La rivoluzione di Slow Food arriva troppo tardi (Parte seconda)
16 Maggio 2010
Da: “AttilioScotti”
Data: 16 maggio 2010 8:28:19 GMT+02:00
Oggetto: Slow Food parte seconda
La mia lettera della settimana spedita ieri a 74.228 indirizzi email mirati, non solo è stata ripresa da molte testate web e cartacee, (tra cui quella di una testata svizzera molto letta)
ma ha anche scatenato una vivace reazione di moltissimi lettori, giornalisti e semplici appassionati di enogastronomia che hanno voluto consegnarmi, con centinaia di email, la loro totale
adesione a quanto in questa lettera esprimevo e che trascrivo nella sua interezza
Abano Terme ospita il suo VII Congresso Nazionale. 653 delegati provenienti da tutta Italia, 150 ospiti del mondo della politica,cultura e società civile, 40.000 soci,300 condotte, 177
presidi. Certamente un forza se si guarda ai pochi che con Carlin Petrini, fondarono, in un clima quasi carbonaro, ventiquattro anni fa, a Serralunga d’Alba, l’Arcigola.

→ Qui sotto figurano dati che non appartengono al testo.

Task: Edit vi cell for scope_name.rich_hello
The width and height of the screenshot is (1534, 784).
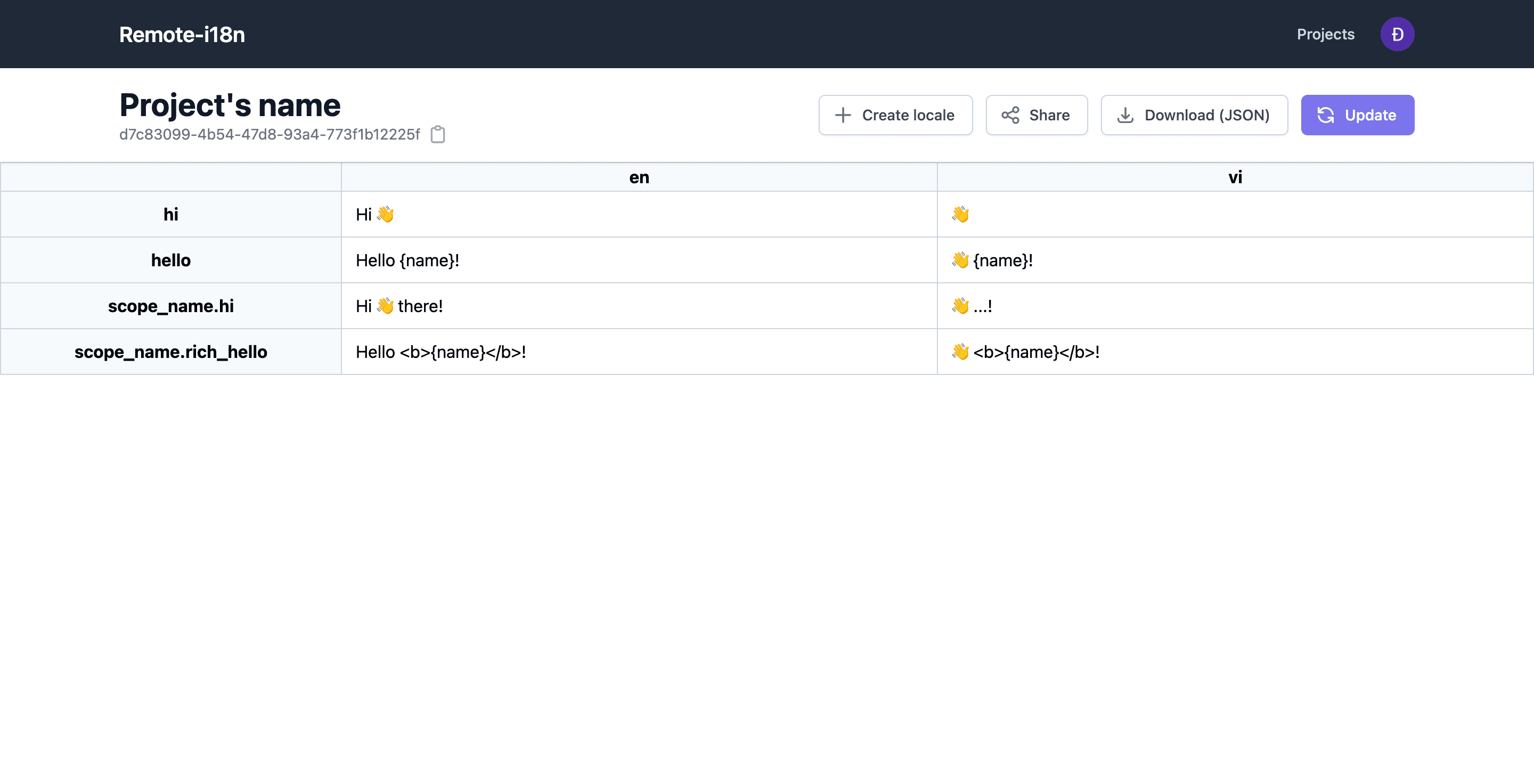Action: 1235,352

Il tema del congresso di Abano è rovente: lotta spietata per difendere l‘agroalimentare dalle multinazionali.
SLOW FOOD E’ ARRIVATA TARDI, oggi le multinazionali dell’agroalimentare hanno vinto la loro guerra, ed hanno addomesticato le papille di milioni e milioni di persone e marciano vittoriose
verso l’omologazione del gusto (o se volete del non gusto). Bastava essere presenti al CIBUS di Parma per rendersene conto.
Perché caro Carlin Petrini, oggi Slow Food è diventata anch’essa una multinazionale, con le sue lobby, le sue sedi, i suoi giornali, le sue cattedrali didattiche e scuole a costi
riservati solo ai Vip, i suoi dirigenti, le sue adunate: ha lasciato per strada le persone semplici, preparate, intelligenti e che non condividevano la sua politica, persone che per prime, in
assoluto disinteresse, avevano urlato che la lotta alle multinazionali era la priorità assoluta.
Noi, che da decenni scriviamo e denunciamo questo, siano rimasti inascoltati, quasi derisi, voci del deserto, tacciati d’essere sovversivi: da destra e da sinistra.
E adesso avanti: con il pangasio e le crocchette o bastoncini di pollo, il salmone in batteria ed il branzino di super allevamento intensivo e con i maiali alimentati a mais
transgenico.
Facendo seguito al mio scrivere di ieri, credo ci sia nell’aria un senso di delusione tra i tanti che hanno seguito Slow Food che, mentre all’estero (Svizzera, Stati Uniti, Giappone, Germania )
fa proseliti, in Italia segna il passo e quotidianamente si perdono le colonne storiche dell’Associazione. Quelli che hanno dedicato l’intera vita, DISINTERESSATAMENTE all’ideale
dell’alimentazione sana e sostenibile, oltre che la difesa del territorio.
E’ sparita gente come Giacomo Mojoli -lecchese valtellinese- nonché Vice Presidente o Nanni Ricci toscano ed anche lui Vice Presidente, Vito Puglia (che ha costruito l’associazione a sud
di Roma facendo migliaia di chilometri di paese in paese alla ricerca di prodotti e di persone) e ancora Carlo Macchi, Leonardo Romanelli, Ernesto Gentili, Gianni Fabrizio (grandi esperti di vino
e ristorazione) oggi tutti fuori da Slow Food Italia e ancora decine si fiduciari locali che avevano di fatto costruito l’associazione con il loro LAVORO GRATUITO, fortemente
radicati, in modo volontaristico ed appassionato, nelle loro città.
Oggi Slow Food è in mano a Eataly/Farinetti, industriale della GDO? …che dicono decida le politiche associative in funzione del suo marketing e dei sempre più numerosi punti di
vendita e quando avrà aperto una cinquantina di piattaforme di vendita, VENDERA’ la sua catena di grande distribuzione, oggi già in parte meno qualitativa, ad una multinazionale, e
così il cerchio si chiuderà e nel frattempo i soci di Slow Food avranno perso definitivamente i loro valori ed i loro ideali.
Attilio Scotti
Pubblichiamo questo secondo scritto di Attilio Scotti e con l’occasione ci dimostriamo disponibili a pubblicare integralmente un eventuale intervento di Carlo Petrini e di Oscar Farinetti
chiamato in causa, anche se indirettamente.
Ma pubblicheremo altresì i commenti di tutti coloro che volessero intervenire sull’argomento.